Iron-responsive ZNF185 overexpression drives mitochondrial fission and endoplasmic reticulum stress via cytoskeletal remodeling in granulosa cells.

Ovarian endometrioma (OMA), an estrogen-dependent gynecological disorder, is characterized by the presence of abundant free iron resulting from recurrent hemorrhage of endometrial cells within the cyst, which adversely affects ovarian function. However, the underlying mechanisms through which iron overload impairs ovarian function remain unclear. In this study, we stimulated KGN cells with ferric ammonium citrate (FAC) in vitro and observed dose-dependent significant alterations, including decreased mitochondrial membrane potential, increased reactive oxygen species (ROS), decreased cell viability, and elevated apoptosis rates. RNA sequencing analysis of iron-overloaded KGN cells demonstrated significant upregulation of ZNF185 expression across multiple concentration gradients and treatment durations. ZNF185 overexpression was found to disrupt F-actin dynamics, triggering a cascade of cellular events including Drp1-mediated mitochondrial hyperfission, endoplasmic reticulum stress, and cytochrome C release, ultimately leading to granulosa cell apoptosis.
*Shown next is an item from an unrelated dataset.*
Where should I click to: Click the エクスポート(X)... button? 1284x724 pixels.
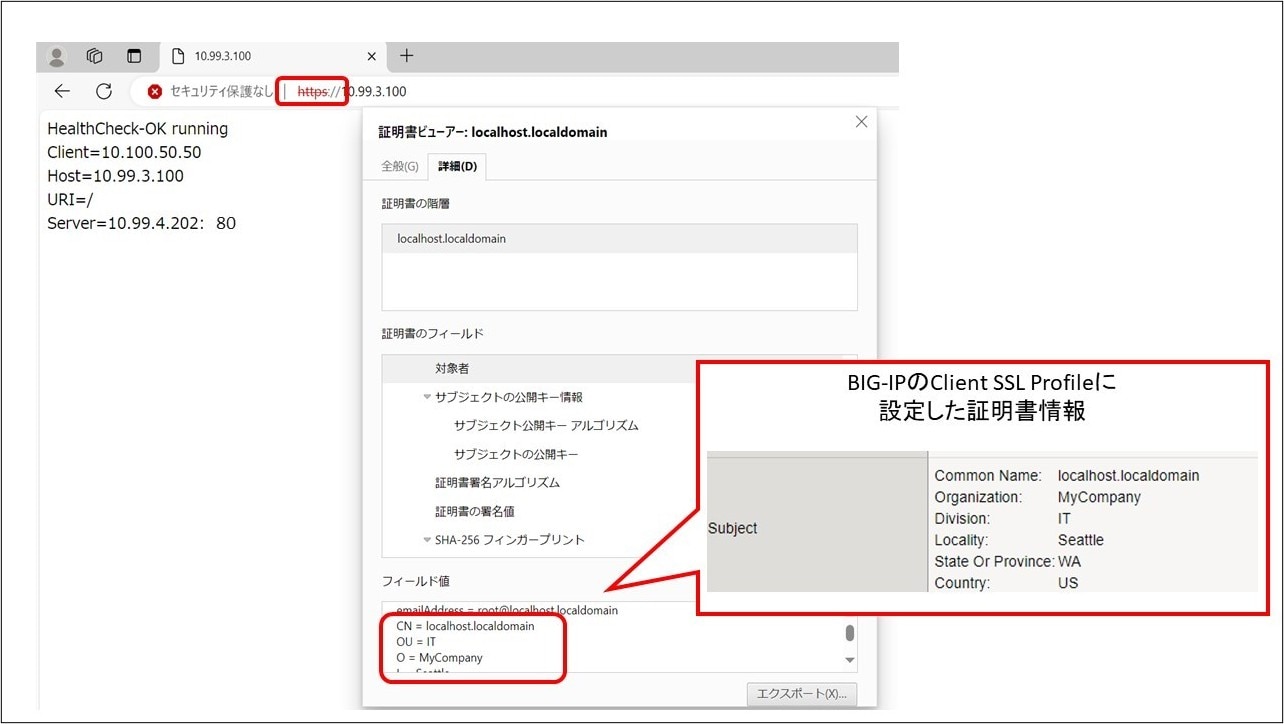coord(801,694)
Importantly, knockdown of ZNF185 was shown to preserve cytoskeletal integrity and attenuate apoptotic responses under conditions of iron overload. Our findings demonstrated that ZNF185 served as a novel iron-responsive regulator involved in iron overload-induced granulosa cell apoptosis. These results might provide potential therapeutic strategies for ovarian fertility preservation in OMA patients.